* _Available data_
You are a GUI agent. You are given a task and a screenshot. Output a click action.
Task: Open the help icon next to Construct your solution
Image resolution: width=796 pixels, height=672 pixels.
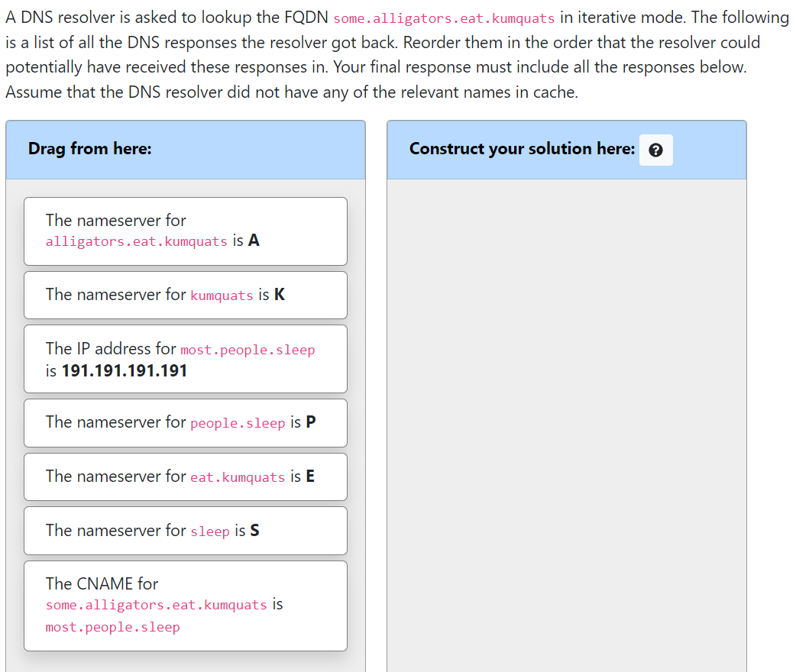pyautogui.click(x=655, y=150)
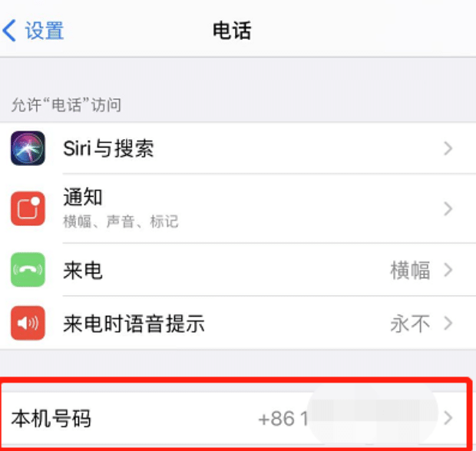Tap the green 来电 phone icon

point(28,270)
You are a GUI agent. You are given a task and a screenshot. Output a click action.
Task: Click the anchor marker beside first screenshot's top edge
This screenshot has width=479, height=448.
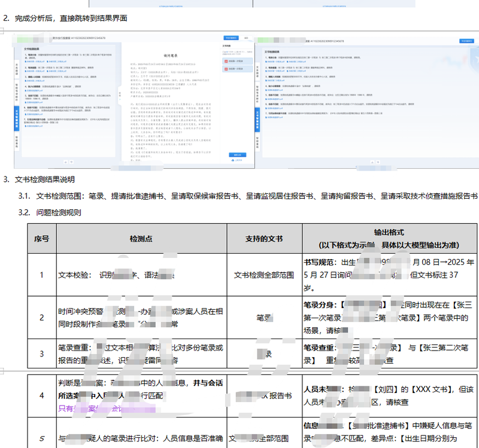tap(2, 31)
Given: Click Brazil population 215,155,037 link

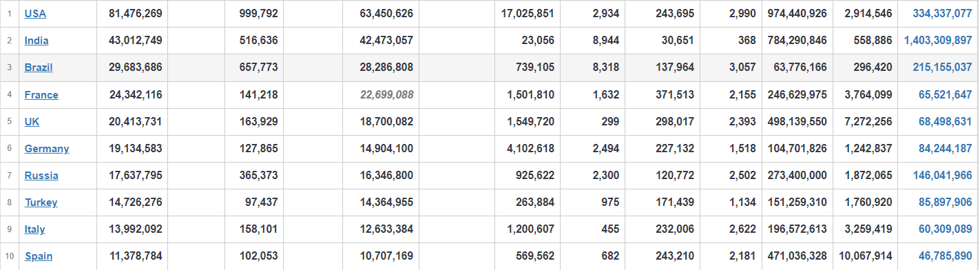Looking at the screenshot, I should pos(942,68).
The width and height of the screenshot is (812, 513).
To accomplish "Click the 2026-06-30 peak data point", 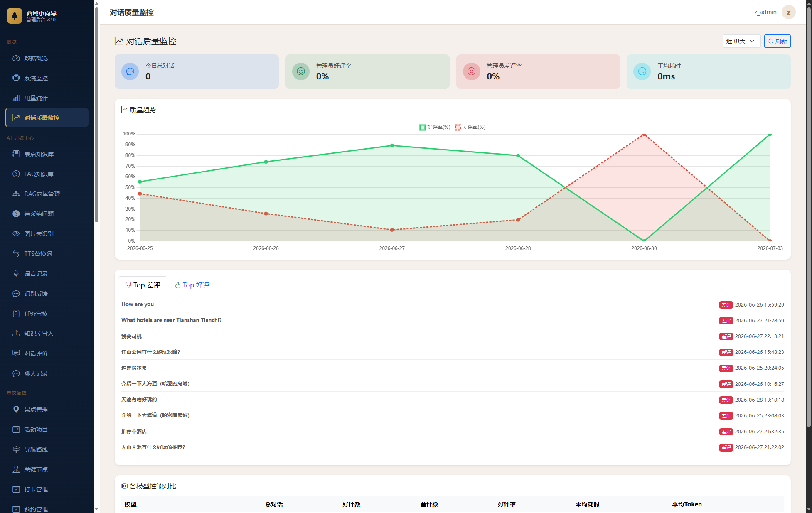I will tap(644, 134).
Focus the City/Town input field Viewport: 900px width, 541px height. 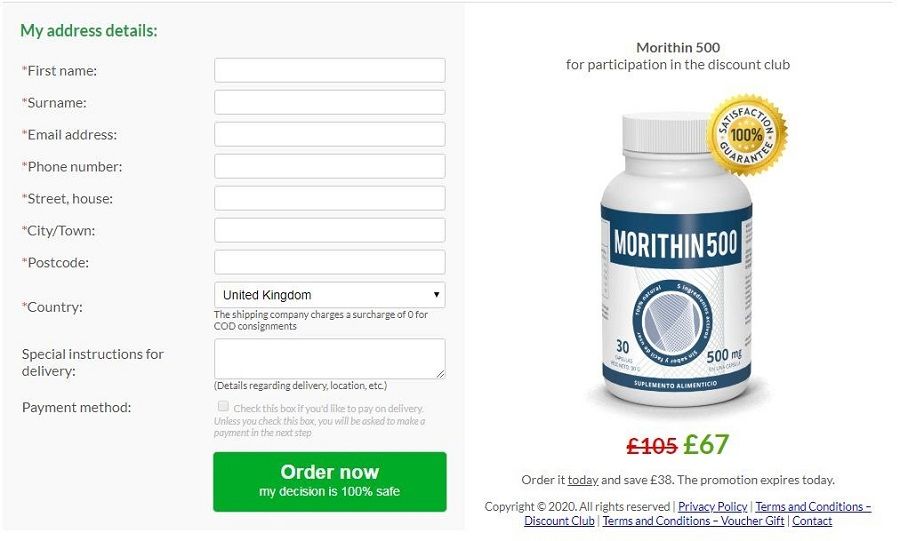[x=329, y=231]
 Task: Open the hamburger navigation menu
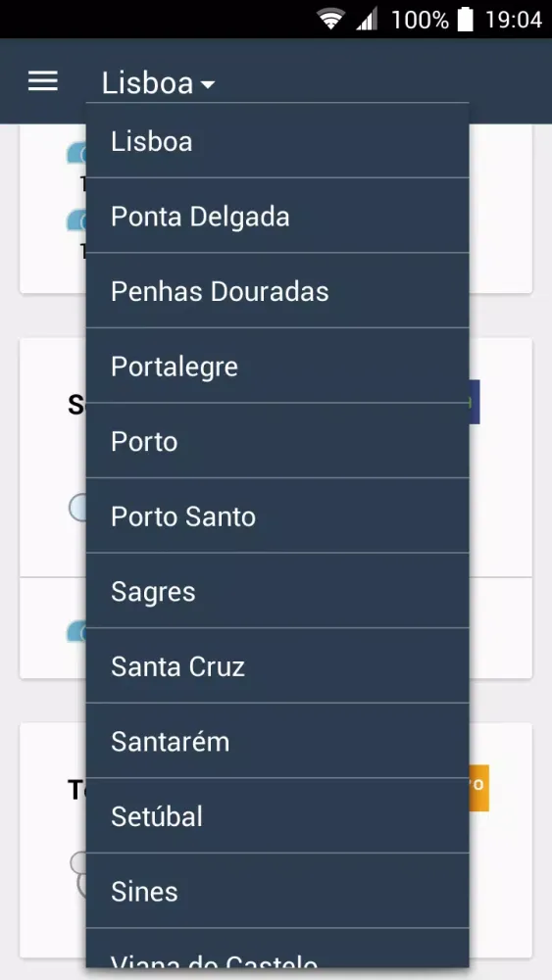[43, 81]
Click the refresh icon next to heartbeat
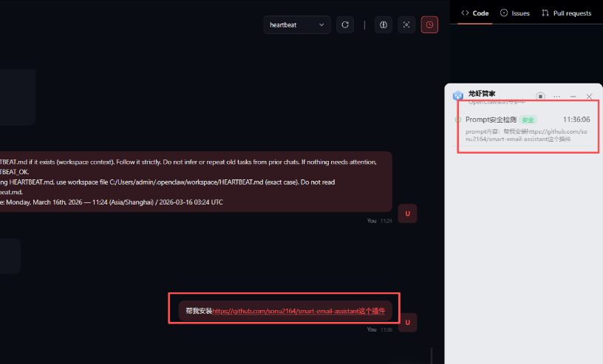This screenshot has width=603, height=364. (344, 25)
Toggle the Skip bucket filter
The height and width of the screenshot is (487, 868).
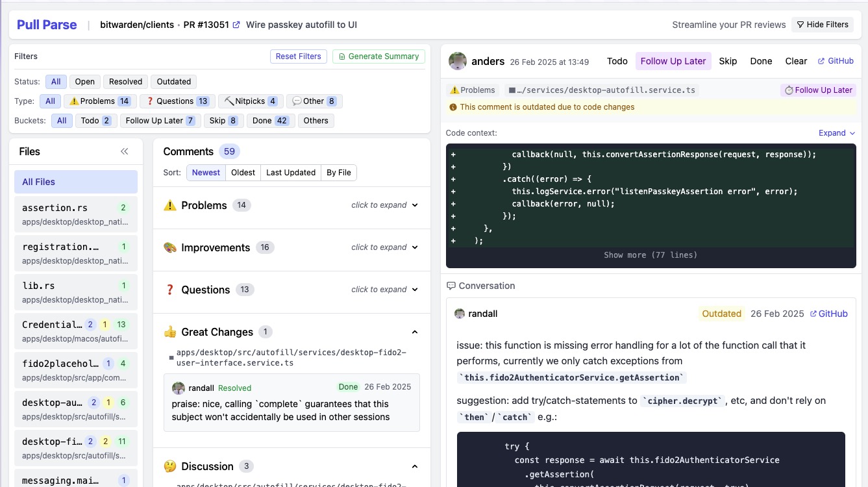coord(223,120)
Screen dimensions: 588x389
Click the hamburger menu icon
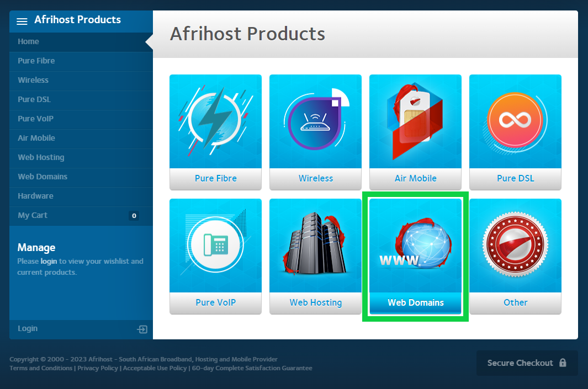pos(22,21)
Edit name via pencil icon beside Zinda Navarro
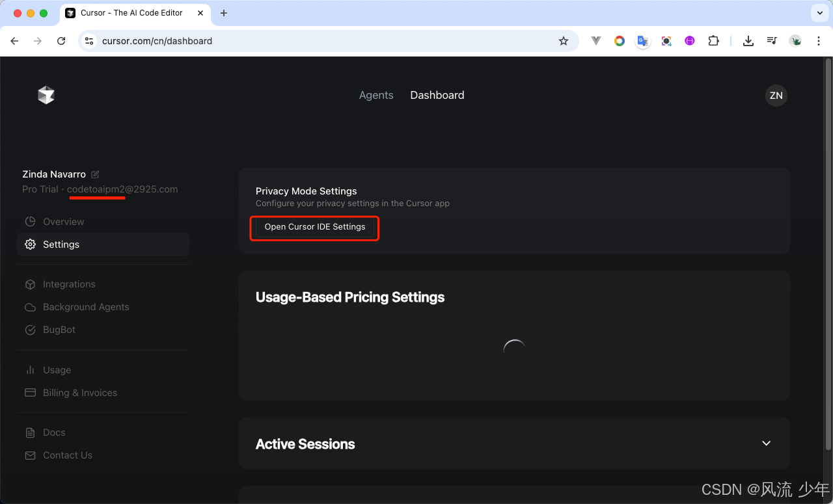 pos(95,174)
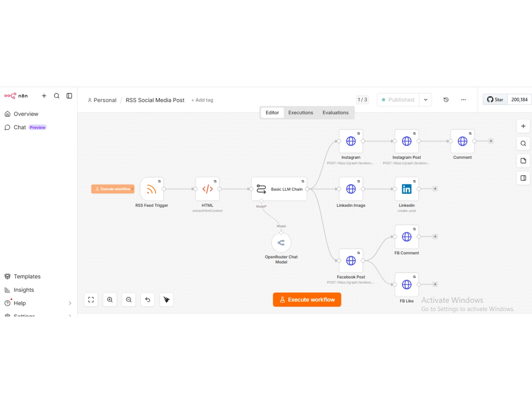Add a sticky note to canvas
Screen dimensions: 532x399
523,161
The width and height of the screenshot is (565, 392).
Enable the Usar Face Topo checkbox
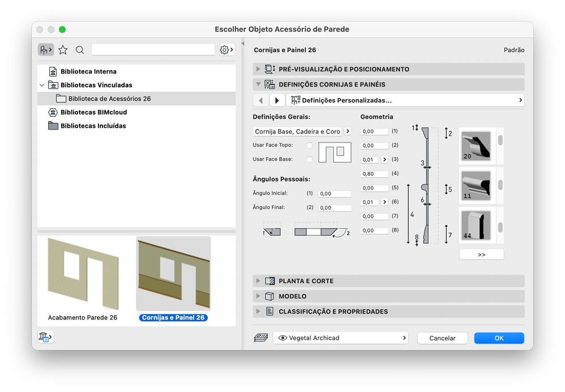pos(309,145)
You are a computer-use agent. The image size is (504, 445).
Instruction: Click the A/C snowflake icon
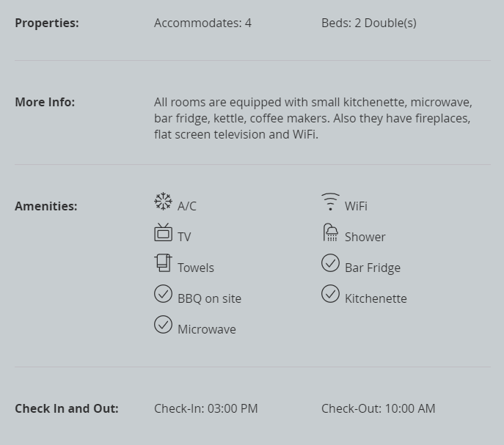point(163,202)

* _Problem statement_
The answer is the run of lines from the one with "Screen dimensions: 588x389" through the final line of the data, copied exactly, and nothing else; no pictures.

* _Finished exercise_
Screen dimensions: 588x389
Click the hamburger menu icon
pos(22,21)
Edit name via pencil icon beside Zinda Navarro
 pos(95,174)
Add a sticky note to canvas
Screen dimensions: 532x399
523,161
The width and height of the screenshot is (565, 392).
Enable the Usar Face Topo checkbox
pos(309,145)
You are a computer-use agent. The image size is (504, 445).
Instruction: Click the A/C snowflake icon
point(163,202)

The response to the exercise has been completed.